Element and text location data
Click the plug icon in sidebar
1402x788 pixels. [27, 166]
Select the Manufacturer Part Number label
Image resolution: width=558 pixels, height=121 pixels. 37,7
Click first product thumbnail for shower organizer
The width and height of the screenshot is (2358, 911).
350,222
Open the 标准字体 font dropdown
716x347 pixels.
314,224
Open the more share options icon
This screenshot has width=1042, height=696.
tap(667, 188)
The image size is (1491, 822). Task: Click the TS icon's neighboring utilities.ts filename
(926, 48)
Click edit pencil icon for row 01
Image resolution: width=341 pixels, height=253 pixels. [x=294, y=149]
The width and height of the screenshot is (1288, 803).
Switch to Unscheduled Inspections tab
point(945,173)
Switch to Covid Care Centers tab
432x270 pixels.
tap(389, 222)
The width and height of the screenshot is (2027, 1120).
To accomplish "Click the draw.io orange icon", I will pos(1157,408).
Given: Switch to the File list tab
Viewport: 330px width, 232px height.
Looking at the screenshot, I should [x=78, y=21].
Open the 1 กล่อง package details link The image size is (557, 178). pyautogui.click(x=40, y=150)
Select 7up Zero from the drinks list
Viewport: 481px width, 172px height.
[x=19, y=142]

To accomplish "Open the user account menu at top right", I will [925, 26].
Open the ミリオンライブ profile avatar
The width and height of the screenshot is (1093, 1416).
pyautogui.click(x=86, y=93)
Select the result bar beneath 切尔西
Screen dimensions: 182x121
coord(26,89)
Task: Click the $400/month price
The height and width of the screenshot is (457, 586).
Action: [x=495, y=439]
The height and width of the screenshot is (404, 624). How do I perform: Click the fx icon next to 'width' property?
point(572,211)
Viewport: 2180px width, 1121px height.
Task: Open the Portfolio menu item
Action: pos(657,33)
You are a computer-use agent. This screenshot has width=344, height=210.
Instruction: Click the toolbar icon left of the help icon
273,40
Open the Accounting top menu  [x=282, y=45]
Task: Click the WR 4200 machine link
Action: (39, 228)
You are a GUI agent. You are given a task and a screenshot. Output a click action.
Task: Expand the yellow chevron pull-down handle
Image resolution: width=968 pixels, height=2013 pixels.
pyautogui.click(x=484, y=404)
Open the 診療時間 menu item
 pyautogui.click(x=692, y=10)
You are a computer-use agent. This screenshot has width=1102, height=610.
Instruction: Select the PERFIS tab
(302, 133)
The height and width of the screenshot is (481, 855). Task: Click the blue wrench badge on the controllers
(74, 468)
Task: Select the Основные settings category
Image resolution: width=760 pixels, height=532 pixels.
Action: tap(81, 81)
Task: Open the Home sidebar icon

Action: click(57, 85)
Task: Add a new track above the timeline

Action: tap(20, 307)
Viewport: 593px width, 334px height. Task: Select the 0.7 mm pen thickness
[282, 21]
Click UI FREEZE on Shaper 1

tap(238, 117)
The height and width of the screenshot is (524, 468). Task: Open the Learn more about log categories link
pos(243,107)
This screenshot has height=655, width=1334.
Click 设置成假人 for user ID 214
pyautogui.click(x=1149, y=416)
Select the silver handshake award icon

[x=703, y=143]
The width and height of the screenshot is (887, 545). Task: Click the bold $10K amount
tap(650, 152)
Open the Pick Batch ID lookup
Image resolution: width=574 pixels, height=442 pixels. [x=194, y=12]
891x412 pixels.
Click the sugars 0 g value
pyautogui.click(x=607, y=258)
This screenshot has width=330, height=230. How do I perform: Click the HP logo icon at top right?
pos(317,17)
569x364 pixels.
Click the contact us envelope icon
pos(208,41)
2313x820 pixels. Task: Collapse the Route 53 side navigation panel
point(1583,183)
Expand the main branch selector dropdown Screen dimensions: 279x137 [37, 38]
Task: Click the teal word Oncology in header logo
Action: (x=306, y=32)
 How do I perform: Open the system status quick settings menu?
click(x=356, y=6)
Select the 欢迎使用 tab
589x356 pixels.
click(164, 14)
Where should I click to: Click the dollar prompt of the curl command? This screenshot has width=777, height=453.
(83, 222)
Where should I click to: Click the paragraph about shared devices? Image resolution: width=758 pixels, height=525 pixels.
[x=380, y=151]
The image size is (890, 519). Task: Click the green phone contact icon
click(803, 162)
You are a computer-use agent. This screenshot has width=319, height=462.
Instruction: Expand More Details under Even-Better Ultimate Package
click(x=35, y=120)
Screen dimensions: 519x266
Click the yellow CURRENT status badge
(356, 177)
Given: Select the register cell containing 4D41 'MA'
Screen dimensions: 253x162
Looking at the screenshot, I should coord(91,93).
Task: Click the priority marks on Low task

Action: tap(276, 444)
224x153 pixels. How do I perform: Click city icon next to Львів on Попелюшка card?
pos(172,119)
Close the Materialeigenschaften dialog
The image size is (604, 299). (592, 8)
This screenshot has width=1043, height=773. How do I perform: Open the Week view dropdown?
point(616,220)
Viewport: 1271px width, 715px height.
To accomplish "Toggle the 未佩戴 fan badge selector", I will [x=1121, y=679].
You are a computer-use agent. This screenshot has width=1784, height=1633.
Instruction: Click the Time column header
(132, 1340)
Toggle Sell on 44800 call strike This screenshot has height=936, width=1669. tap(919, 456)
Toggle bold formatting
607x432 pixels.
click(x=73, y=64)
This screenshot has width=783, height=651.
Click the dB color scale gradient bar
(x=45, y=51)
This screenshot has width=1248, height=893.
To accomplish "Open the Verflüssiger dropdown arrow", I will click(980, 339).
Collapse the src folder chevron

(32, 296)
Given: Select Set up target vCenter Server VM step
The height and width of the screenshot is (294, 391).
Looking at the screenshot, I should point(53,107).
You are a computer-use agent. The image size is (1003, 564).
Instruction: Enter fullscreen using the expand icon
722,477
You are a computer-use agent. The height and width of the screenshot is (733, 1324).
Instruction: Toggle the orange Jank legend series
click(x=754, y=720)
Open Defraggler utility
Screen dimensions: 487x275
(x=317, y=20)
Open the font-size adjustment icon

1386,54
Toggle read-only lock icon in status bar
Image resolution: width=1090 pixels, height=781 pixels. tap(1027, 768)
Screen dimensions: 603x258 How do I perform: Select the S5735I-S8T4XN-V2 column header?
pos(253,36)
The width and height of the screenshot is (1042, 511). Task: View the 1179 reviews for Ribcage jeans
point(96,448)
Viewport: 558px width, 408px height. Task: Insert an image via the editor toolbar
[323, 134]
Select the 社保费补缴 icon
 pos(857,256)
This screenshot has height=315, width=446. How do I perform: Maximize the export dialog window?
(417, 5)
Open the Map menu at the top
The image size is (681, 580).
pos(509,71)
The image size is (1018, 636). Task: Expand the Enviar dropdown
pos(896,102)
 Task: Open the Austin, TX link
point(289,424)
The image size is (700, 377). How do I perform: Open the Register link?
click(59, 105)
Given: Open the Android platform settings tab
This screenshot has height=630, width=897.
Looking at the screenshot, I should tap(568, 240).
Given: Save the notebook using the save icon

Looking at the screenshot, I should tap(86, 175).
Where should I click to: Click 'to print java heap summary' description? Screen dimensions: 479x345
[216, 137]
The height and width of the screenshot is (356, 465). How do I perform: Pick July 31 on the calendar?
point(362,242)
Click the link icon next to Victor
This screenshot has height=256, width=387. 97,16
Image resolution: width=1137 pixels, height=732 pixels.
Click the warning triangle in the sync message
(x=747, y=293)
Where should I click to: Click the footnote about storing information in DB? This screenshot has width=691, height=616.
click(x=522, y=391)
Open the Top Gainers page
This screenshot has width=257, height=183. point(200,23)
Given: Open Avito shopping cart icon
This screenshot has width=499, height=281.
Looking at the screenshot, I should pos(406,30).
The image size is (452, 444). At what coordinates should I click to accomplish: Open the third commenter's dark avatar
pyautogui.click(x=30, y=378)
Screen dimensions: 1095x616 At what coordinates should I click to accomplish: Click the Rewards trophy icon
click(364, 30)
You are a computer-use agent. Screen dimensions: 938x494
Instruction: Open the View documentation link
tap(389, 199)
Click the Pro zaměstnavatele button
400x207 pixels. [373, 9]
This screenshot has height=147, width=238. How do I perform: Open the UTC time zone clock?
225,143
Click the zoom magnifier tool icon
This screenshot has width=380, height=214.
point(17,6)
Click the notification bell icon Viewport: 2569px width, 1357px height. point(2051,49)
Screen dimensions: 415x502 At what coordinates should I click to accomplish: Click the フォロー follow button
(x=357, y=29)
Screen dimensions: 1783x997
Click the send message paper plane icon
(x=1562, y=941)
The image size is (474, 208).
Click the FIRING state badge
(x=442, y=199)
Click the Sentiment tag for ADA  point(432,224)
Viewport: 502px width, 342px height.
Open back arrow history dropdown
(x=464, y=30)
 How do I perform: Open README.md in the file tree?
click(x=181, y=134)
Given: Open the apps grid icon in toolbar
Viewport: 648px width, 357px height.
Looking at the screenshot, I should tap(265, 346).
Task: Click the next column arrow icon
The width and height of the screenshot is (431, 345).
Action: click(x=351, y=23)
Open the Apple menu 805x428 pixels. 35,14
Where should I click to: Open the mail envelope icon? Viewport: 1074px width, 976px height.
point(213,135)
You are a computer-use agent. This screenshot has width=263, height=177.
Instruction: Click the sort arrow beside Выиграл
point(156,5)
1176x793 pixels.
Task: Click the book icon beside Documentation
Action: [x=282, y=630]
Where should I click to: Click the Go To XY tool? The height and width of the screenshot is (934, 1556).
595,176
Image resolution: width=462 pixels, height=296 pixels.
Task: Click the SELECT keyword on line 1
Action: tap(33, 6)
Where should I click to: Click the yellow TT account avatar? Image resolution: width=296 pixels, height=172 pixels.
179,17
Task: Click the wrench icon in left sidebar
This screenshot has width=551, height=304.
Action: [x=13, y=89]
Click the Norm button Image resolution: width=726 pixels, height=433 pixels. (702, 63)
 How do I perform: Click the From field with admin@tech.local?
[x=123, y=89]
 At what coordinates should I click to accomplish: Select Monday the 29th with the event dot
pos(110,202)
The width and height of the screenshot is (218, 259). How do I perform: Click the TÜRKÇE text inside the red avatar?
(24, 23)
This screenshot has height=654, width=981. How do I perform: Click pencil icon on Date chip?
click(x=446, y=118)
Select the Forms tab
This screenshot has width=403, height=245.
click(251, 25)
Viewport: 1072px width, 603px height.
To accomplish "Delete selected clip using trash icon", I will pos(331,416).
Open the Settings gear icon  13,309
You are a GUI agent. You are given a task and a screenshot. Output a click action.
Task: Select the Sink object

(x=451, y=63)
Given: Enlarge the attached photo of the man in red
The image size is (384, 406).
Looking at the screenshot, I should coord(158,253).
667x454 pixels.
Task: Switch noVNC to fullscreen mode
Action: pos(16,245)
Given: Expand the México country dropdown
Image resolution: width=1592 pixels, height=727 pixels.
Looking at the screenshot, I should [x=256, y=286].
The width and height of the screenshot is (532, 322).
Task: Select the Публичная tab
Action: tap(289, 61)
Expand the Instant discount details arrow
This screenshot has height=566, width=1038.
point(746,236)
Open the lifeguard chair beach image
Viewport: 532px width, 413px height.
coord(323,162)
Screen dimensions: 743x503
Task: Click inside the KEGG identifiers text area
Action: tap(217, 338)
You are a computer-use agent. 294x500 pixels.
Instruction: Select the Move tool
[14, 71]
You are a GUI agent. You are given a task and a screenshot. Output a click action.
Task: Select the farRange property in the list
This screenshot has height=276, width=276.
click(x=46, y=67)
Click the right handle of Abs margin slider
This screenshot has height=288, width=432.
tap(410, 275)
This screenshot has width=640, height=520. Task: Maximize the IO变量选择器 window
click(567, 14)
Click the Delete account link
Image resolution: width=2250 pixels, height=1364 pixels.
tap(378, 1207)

• Stated exercise
Rewrite the lines from the first one through the line containing "Image resolution: width=341" as a JSON list of strings, with one string per line and blank lines omitted.

• Response to this task
[
  "Click the plug icon in sidebar",
  "1402x788 pixels. [27, 166]",
  "Select the Manufacturer Part Number label",
  "Image resolution: width=558 pixels, height=121 pixels. 37,7",
  "Click first product thumbnail for shower organizer",
  "The width and height of the screenshot is (2358, 911).",
  "350,222",
  "Open the 标准字体 font dropdown",
  "716x347 pixels.",
  "314,224",
  "Open the more share options icon",
  "This screenshot has width=1042, height=696.",
  "tap(667, 188)",
  "The image size is (1491, 822). Task: Click the TS icon's neighboring utilities.ts filename",
  "(926, 48)",
  "Click edit pencil icon for row 01",
  "Image resolution: width=341 pixels, height=253 pixels. [x=294, y=149]"
]